About midway through this evening’s set, Amy Boone asks if the stage lights can be dimmed. It will “help the mood”, she suggests. An already caliginous Duchess begins to assume that murky orange neon glow one can see at the darkest end of the street. Wreathed in deep shadows, gloomy and vaguely sombre, it is the perfect setting in which to experience the music of The Delines.
Assembled by the Portland, Oregon singer-songwriter Willy Vlautin, The Delines comprise his fellow Richmond Fontaine bandmate Sean Oldham on drums, the much sought after local bassist Freddy Trujillo, multi-instrumentalist Cory Gray (who tonight features on both keys and trumpet) and singer Amy Boone from the revered Austin, Texas alt-country group The Damnations. Together they create a rich, dark swell of country soul.

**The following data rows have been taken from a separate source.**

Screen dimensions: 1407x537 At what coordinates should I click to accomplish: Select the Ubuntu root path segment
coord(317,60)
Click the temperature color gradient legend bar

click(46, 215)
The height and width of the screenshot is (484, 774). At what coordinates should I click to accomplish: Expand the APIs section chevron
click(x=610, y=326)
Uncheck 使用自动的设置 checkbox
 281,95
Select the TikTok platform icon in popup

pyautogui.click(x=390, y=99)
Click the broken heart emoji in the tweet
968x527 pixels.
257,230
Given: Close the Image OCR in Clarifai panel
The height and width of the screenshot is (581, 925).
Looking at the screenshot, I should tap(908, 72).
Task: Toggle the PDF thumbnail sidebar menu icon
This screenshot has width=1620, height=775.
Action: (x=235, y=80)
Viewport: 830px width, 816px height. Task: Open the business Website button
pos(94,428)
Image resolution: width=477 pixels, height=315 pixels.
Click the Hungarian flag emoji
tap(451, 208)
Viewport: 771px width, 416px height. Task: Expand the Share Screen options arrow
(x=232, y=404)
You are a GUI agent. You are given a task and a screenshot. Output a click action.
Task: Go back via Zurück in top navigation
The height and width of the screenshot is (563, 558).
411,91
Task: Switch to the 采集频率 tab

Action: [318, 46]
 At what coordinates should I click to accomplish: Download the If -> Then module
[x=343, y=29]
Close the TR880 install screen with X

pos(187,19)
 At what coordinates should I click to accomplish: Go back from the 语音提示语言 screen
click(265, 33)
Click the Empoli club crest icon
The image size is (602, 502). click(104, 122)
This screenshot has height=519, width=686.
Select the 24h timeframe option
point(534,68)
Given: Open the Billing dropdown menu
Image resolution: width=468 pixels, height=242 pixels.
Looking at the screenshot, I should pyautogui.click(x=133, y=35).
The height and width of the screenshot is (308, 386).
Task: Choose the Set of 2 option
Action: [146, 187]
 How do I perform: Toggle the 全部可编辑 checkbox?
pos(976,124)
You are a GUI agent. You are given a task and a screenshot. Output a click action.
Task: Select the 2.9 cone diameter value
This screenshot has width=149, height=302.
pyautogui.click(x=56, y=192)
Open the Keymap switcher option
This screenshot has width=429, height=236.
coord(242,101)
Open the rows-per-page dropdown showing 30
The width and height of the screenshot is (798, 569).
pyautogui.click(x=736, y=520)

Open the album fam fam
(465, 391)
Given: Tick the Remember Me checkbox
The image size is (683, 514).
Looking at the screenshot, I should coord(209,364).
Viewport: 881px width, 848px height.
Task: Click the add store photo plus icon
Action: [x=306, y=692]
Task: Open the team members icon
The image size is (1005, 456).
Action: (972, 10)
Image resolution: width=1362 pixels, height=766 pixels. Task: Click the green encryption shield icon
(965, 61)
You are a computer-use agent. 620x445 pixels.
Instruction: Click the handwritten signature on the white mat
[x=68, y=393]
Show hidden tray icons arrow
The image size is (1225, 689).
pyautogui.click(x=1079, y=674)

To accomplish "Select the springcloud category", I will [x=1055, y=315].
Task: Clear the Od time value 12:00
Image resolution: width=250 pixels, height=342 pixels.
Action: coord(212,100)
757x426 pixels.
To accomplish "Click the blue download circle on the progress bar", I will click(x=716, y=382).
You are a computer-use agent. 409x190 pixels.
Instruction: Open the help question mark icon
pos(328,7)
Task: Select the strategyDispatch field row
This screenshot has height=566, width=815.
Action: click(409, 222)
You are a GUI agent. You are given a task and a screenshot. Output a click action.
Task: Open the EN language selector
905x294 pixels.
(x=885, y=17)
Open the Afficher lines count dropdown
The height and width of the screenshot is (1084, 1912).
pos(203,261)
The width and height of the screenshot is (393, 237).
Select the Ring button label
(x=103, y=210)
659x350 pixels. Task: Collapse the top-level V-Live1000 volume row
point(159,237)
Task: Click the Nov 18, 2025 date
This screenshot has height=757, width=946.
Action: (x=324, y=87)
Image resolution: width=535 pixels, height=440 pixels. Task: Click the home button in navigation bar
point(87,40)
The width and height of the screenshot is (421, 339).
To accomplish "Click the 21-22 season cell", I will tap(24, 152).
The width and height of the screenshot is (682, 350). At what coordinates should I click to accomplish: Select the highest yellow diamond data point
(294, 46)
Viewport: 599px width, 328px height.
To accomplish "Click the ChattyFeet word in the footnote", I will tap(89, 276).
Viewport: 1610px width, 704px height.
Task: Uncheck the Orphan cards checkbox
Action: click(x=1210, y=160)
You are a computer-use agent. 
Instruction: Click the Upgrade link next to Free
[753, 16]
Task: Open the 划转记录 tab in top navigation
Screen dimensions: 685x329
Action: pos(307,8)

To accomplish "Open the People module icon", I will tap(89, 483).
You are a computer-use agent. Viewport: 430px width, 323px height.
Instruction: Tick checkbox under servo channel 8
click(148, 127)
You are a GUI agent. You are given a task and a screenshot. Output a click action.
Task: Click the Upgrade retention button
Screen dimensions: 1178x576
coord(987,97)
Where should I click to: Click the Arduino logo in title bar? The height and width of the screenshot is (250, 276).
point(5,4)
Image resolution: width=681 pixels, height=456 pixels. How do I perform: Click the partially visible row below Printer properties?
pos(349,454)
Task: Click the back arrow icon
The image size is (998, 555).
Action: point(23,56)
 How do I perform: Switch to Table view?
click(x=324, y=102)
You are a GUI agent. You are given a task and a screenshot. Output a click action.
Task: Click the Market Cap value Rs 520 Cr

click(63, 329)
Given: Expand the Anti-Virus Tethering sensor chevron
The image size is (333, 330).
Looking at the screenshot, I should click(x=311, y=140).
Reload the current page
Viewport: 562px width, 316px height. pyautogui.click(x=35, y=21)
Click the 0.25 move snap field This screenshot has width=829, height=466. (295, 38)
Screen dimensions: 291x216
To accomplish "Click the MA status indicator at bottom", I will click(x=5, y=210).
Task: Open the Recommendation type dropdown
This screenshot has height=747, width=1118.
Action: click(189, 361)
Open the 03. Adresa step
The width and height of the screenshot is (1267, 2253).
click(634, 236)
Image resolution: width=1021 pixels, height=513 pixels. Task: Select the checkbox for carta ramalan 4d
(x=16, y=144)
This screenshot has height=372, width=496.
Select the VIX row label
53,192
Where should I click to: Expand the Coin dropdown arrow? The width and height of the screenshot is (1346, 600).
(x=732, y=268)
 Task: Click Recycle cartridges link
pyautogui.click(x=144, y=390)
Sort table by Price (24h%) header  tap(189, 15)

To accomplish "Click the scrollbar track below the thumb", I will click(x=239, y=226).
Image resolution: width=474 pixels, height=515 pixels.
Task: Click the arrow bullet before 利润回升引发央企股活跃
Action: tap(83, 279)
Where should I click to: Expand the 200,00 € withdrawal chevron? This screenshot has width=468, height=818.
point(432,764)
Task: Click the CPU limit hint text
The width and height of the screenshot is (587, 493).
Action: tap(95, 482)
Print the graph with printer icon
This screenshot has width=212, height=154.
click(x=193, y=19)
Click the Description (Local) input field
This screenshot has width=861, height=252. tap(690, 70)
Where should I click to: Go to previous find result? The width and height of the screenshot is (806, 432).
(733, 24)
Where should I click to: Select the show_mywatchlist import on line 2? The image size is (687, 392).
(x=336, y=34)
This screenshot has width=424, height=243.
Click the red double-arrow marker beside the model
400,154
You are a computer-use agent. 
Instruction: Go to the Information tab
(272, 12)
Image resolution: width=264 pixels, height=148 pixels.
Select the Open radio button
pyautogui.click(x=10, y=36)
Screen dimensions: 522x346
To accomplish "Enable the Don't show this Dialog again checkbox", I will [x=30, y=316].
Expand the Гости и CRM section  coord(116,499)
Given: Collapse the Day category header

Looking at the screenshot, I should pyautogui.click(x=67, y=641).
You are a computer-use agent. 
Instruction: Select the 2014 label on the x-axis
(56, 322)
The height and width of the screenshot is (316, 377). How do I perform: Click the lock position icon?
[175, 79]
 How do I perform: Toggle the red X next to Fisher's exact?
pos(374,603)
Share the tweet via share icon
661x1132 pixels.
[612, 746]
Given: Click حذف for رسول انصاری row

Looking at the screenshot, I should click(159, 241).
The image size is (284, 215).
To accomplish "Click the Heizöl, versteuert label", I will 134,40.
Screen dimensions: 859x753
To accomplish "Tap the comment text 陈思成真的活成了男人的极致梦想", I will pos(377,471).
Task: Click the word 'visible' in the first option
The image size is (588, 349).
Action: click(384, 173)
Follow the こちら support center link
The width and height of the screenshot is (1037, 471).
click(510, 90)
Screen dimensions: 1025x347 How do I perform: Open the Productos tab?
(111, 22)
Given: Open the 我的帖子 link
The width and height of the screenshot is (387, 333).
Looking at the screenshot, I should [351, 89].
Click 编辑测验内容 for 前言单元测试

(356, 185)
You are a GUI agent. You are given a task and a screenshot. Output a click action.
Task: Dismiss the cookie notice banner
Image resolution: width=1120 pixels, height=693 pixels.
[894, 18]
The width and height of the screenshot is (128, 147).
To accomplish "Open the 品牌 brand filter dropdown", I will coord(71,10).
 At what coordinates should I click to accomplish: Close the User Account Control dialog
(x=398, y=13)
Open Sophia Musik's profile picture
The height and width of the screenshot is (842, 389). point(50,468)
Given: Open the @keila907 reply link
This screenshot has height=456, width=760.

For ninety compelling minutes tonight The Delines take us on an absorbing musical journey, using as their road map a dazzling collection of songs from last year’s debut album Colfax, their current tour EP Scenic Sessions, plus a couple of new tunes that will appear on their next record. It is a long, meandering and beautiful trip. Boone’s voice – a deeply expressive, emotive and yearning instrument that operates along a continuum somewhere between the ethereal grace of Margo Timmins of Cowboy Junkies and the restrained, raw power of the hugely underrated English singer Carol Grimes – brings Vlautin’s tales of ordinary human failings and hardship memorably to life.
On ‘The Oil Rigs at Night’ you can practically see the shadows of the derricks dancing in the moonlight, whilst on the ensuing ‘Wichita Ain’t So Far Away’ you are left feeling that the promised better life is still just tantalisingly out of reach. ‘Calling In’ – where Vlautin’s cracked timbre is a perfect counterpoint to the world-weary resignation that courses through Boone’s veins – is nothing short of stunning. “Darkness ain’t such a hard road, if we don’t go down it alone” she sings. These are words that offer us all some kind of hope from the most unfathomable of emotional adversities.
The Delines sign off with ‘He Told Her The City Was Killing Him’, another wracked tale of thwarted ambition that further illustrates Vlautin’s ability to somehow capture the sheer ordinariness of everyday feelings and The Delines unbridled capacity to translate them into powerful songs of real lyrical beauty.